Detecting tiny twists with a nanomachine

Researchers at Boston University working with collaborators in Germany, France and Korea have developed a nanoscale torsion resonator that measures miniscule amounts of twisting or torque in a metallic nanowire.

This device, the size of a speck of dust, might enable measurements of the untwisting of DNA and have applications in spintronics, fundamental physics, chemistry and biology.

Spin-induced torque is central to understanding experiments, from the measurement of angular momentum of photons to the measurement of the gyromagnetic factor of metals and a very miniaturized – about 6 microns — version of a gyroscope that measures the torques produced by electrons changing their spin states. It can be used to uncover new spin-dependent fundamental forces in particle physics, according to Raj Mohanty, Boston University Associate Professor of Physics.

“This is perhaps the most sensitive torque measurement every reported,” said Mohanty. “The size of the torque measured by this experiment is smaller than the typical torque produced by the untwisting of a doubly-stranded DNA.”

In a just released paper in Nature Nanotechnology entitled “Nanomechanical detection of itinerant electron spin flip,” Mohanty and his research team developed a highly sensitive way to directly measure torque using microelectronic mechanical systems with spin electronics.
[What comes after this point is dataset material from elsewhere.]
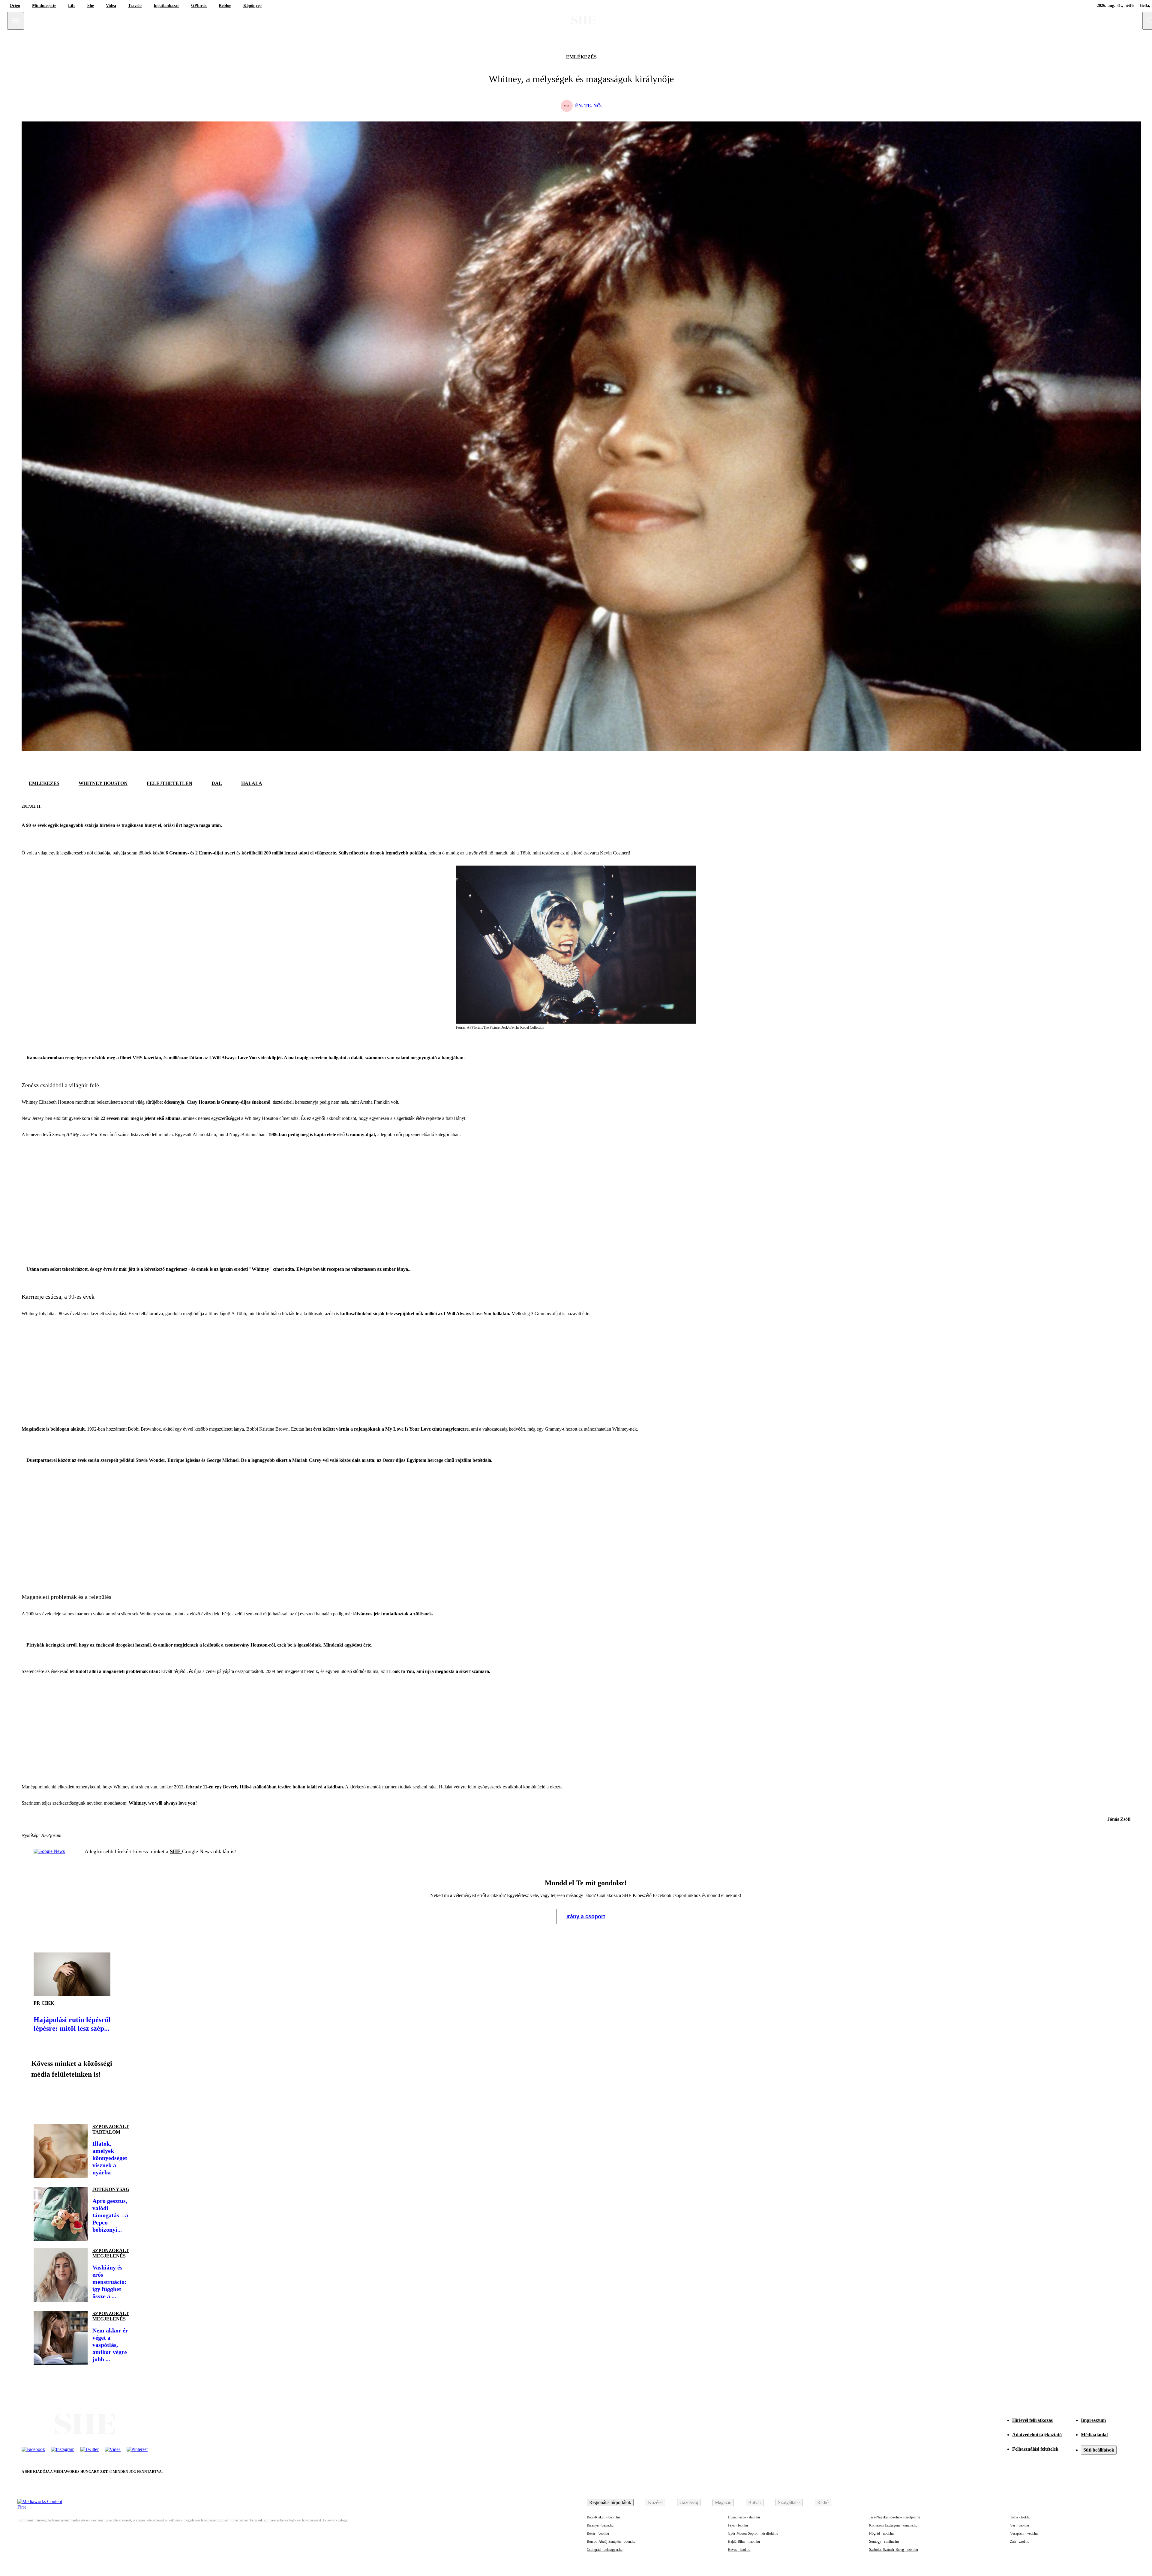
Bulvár (754, 2502)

Their approach was to detect and control spin-flip torque — a phenomenon that occurs in a metallic nanowire, that is half ferromagnetic and the other is nonmagnetic. The spins of itinerant electrons are “flipped” at the interface between the two regions to produce a torque.

The team developed a microscopic spin-torsion device fabricated by electron beam lithography and nanomachining that mechanically measures the changes in spin states in a magnetic field. This device was operated at one tenth of a degree close to absolute zero.

The team has been working on demonstrating the opposite effect. Under the application of an external torque spin-up and spin-down electrons can be separated to two physically distinct locations, creating a spin battery. This is similar to a conventional charge battery with positive and negative polarities. When connected with an electrical path, electricity flows from one side to the other. But instead of electric current, the flow in the spin battery involves the spin – which can be used to store and manipulate information, the basis of an emerging technology called spintronics.

“The measurements with a nanoscale torsion resonator will be useful in uncovering new fundamental forces and, in theory, for characterizing torque producing molecules and DNA.” said Mohanty.